> **ROWS**:
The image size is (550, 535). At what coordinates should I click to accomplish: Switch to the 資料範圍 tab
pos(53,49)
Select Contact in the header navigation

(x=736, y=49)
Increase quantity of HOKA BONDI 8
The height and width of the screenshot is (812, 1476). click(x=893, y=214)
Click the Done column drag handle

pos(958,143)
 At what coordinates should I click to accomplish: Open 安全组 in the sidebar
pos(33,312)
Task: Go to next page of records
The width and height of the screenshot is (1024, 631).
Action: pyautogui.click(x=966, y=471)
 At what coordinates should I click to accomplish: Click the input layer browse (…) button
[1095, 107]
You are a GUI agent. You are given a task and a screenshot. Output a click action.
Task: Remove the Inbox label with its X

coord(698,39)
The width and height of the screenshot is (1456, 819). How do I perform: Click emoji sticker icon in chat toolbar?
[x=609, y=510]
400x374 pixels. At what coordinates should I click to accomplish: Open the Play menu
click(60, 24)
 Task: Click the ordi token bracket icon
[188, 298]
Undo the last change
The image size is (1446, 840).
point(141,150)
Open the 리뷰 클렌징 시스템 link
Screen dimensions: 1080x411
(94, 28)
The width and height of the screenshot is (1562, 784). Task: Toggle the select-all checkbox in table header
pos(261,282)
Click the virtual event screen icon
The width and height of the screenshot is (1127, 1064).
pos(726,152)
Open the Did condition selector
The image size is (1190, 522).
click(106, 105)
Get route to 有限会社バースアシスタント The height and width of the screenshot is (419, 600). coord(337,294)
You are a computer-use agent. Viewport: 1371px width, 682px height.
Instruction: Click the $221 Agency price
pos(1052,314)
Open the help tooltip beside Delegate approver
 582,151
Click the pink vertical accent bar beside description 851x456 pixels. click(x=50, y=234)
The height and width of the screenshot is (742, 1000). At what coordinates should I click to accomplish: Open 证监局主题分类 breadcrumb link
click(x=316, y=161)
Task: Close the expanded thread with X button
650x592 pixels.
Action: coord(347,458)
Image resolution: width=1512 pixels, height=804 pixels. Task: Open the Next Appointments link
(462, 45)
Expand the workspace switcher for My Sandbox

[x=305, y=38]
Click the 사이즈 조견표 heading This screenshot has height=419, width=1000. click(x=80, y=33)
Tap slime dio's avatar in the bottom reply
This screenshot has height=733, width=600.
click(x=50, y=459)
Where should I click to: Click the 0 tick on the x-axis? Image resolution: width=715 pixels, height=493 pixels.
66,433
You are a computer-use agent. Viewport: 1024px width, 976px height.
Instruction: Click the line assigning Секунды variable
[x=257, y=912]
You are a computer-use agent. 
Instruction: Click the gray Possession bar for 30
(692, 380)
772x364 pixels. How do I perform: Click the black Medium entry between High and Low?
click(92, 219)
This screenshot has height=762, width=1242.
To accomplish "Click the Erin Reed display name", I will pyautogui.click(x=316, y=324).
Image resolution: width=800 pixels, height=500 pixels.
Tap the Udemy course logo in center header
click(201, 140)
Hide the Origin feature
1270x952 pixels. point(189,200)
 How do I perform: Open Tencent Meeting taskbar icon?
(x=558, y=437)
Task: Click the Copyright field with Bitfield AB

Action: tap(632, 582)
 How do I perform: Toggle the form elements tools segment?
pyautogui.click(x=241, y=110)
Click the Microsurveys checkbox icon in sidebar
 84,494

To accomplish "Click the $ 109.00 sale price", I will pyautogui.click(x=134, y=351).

> **WHAT IS ASKED**: Return the records above, unchanged, from the line containing "Task: Close the expanded thread with X button" through the line containing "[x=305, y=38]", both ends included.

> **EXERCISE RESPONSE**:
Task: Close the expanded thread with X button
650x592 pixels.
Action: coord(347,458)
Image resolution: width=1512 pixels, height=804 pixels. Task: Open the Next Appointments link
(462, 45)
Expand the workspace switcher for My Sandbox

[x=305, y=38]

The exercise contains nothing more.